November 26, 2014

Elasticsearch Upgrade Guide as Seen by the Client

UPDATE: This article refers to our hosted Elasticsearch offering by an older name, Found. Please note that Found is now known as Elastic Cloud.

Upgrading a system is one thing. Usually it involves taking a backup, doing the upgrade and then verifying everything is OK. Upgrading a system that your software depends on can be quite a different experience. In particular when the task is long overdue.

Introduction

I have written this guide to help you get an overview of which changes to expect (to your system) when getting ready for a new Elasticsearch version. I cannot guarantee it’s entirely complete, for that you will have to consult the release notes, but it should provide a good start for most scenarios. As always, no amount of planning can make up for not testing before going into production.

Versions, Big and Small

At the time of this writing, there are 109 different versions of Elasticsearch published. This might seem daunting, but a lot of them are compatible with one another. Elasticsearch uses a versioning scheme with three numbers, A.B.C. A denotes the major version, B denotes the feature version of that major version and finally C denotes the bug fix version of the feature version.

The idea behind this versioning scheme is that upgrading to the latest bug fix version of a given feature version should be safe for most users. A breaking change in a bug fix release usually will have a straightforward workaround. Also, within one major version, Elasticsearch does its best to ensure that different versions are capable of communicating, making it possible to upgrade without stopping the cluster.

Get to Know Your Own System First

It might seem pedantic to say this, but people work at different levels of abstractions and most people who use old Elasticsearch versions have had to prioritize other things for a while.

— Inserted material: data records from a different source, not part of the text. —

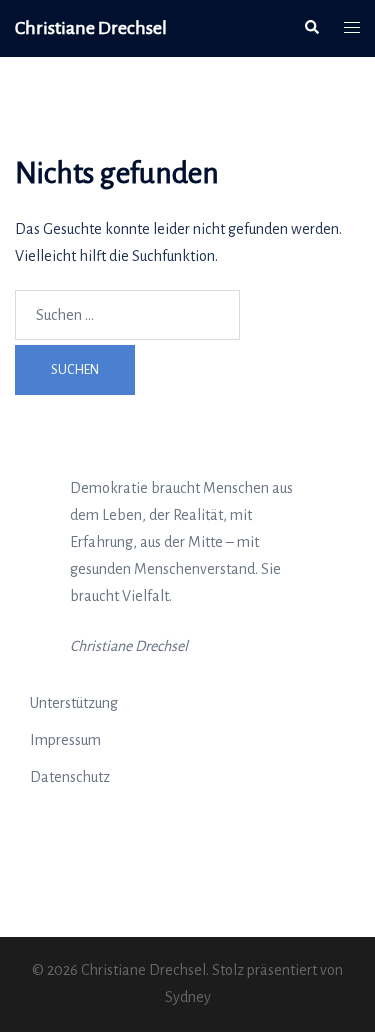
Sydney (188, 997)
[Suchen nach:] (127, 315)
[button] (311, 28)
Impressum (65, 740)
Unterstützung (74, 703)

Client Library and Connection Method

Most people connect to Elasticsearch over HTTP - or the REST interface as it is often referred to - but if your client is written in Java or another language running on the Java Virtual Machine you may very well use the transport protocol. There also people connecting with Thrift or even Memcached.

HTTP

One of the big advantages of using HTTP is the technology independence of the protocol. What this means when upgrading to a newer Elasticsearch version is that your old client will still be able to connect to the new Elasticserach version. That said, there might still be differences in URL’s, the query DSL and other features requiring changes to your client, but you’re safe to move on to the next section.

Java Transport

If your’re using the Java Transport you should upgrade the client library to match the new Elasticsearch version. Even if it’s just a minor bug fix some of the bugs could be on the client side. For larger version upgrades there is also a risk the old client will refuse to connect to a newer cluster.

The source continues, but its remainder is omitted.